### Given exercise 1
From the rate limits text, list every entry in the Edge Functions table with its rate limit and time window.
### Given exercise 2
Sum up the rate limits text in three sentences.
** Start of Extracted text **
High-Volume Ingestion: Contact support for custom telemetry ingestion limits if you need higher throughput.

Alert Management

Endpoint Rate Limit Window Scope
GET /rest/v1/alerts 200 requests 1 minute Per user per org
POST /rest/v1/alert-rules 20 requests 1 minute Per user per org
PATCH /rest/v1/alert-rules 50 requests 1 minute Per user per org
POST /rest/v1/alerts/{id}/acknowledge 100 requests 1 minute Per user per org
POST /rest/v1/alerts/{id}/resolve 100 requests 1 minute Per user per org
GET /functions/v1/alert-statistics 30 requests 1 minute Per user per org

Edge Functions

Function Rate Limit Window Scope
POST /functions/v1/process-device-data 1000 requests 1 minute Per user per org
POST /functions/v1/webhook-handler 2000 requests 1 minute Per IP
POST /functions/v1/send-alert-notification 200 requests 1 minute Per user per org
POST /functions/v1/generate-report 10 requests 1 hour Per user per org
Custom functions 500 requests 1 minute Per user per org

Real-time Connections

Connection Type Limit Scope Notes
WebSocket connections 50 concurrent Per user Real-time subscriptions
Channel subscriptions 100 concurrent Per user Per connection
Message rate 1000 messages 1 minute per connection Incoming messages

Rate Limiting Strategies

1. Token Bucket Algorithm

The primary rate limiting uses a token bucket approach:

  • Each user/organization gets a bucket with tokens
  • Each request consumes one token
  • Tokens are replenished at a steady rate
  • Burst traffic is allowed up to bucket capacity

2. Sliding Window

For precise rate limiting, a sliding window approach is used:

  • Tracks requests in rolling time windows
  • More accurate than fixed windows
  • Prevents burst at window boundaries

3. Hierarchical Limits

Multiple limits can apply simultaneously:

Request → IP Limit → User Limit → Organization Limit → Endpoint Limit → Allow/Deny

Handling Rate Limits

Best Practices for Clients

1. Respect Rate Limit Headers

Always check rate limit headers and adjust behavior accordingly:

// JavaScript/TypeScript example
async function makeAPIRequest(requestFn) {
  try {
    const response = await requestFn()
** End of Extracted text **
** Start of Dataset excerpt **
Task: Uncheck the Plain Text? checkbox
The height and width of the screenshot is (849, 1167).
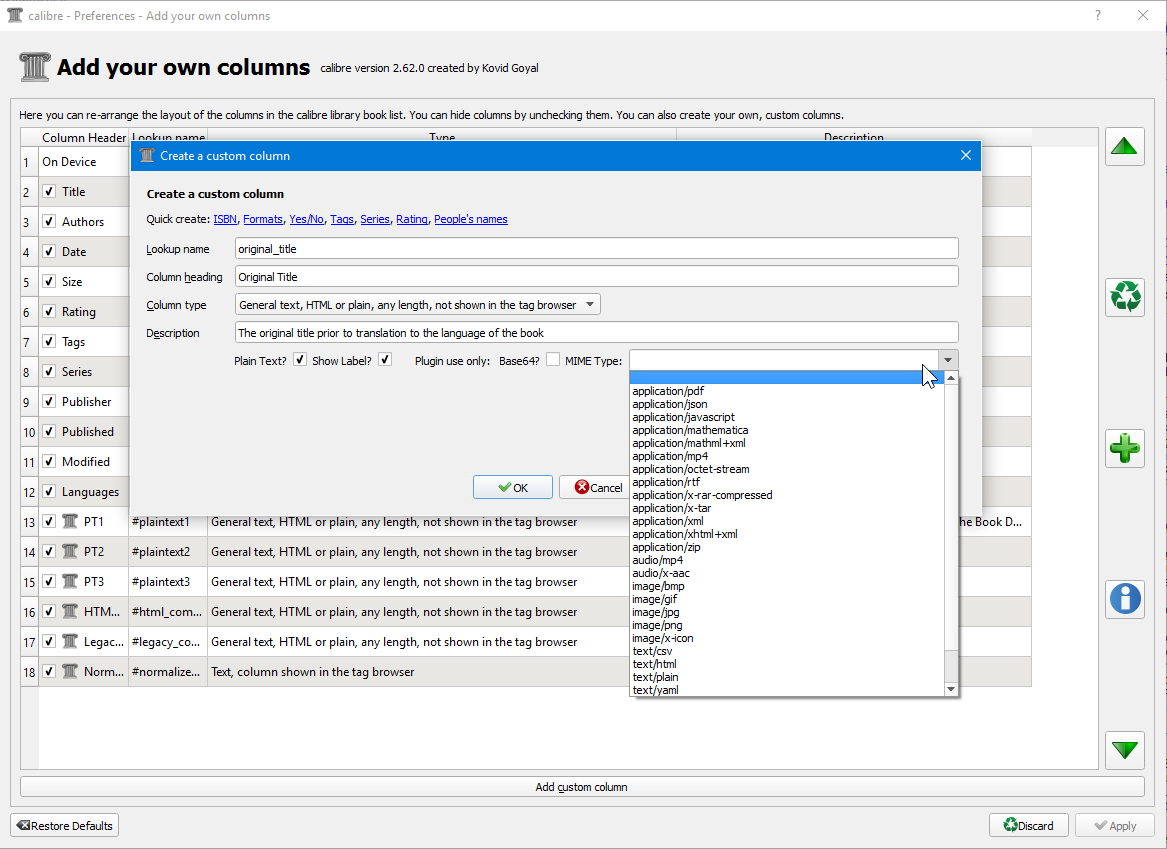Action: point(300,360)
** End of Dataset excerpt **
### Final answer 1
- POST /functions/v1/process-device-data: 1000 requests per 1 minute
- POST /functions/v1/webhook-handler: 2000 requests per 1 minute
- POST /functions/v1/send-alert-notification: 200 requests per 1 minute
- POST /functions/v1/generate-report: 10 requests per 1 hour
- Custom functions: 500 requests per 1 minute

### Final answer 2
The text gives rate limits, windows, and scopes for alert management endpoints, edge functions, and real-time connections, and it says to contact support for higher telemetry ingestion limits. Limiting relies mainly on a token bucket that allows bursts up to bucket capacity, uses a sliding window for precise limiting, and can apply IP, user, organization, and endpoint limits at the same time. Clients are told to always check rate limit headers and adjust their behavior to match.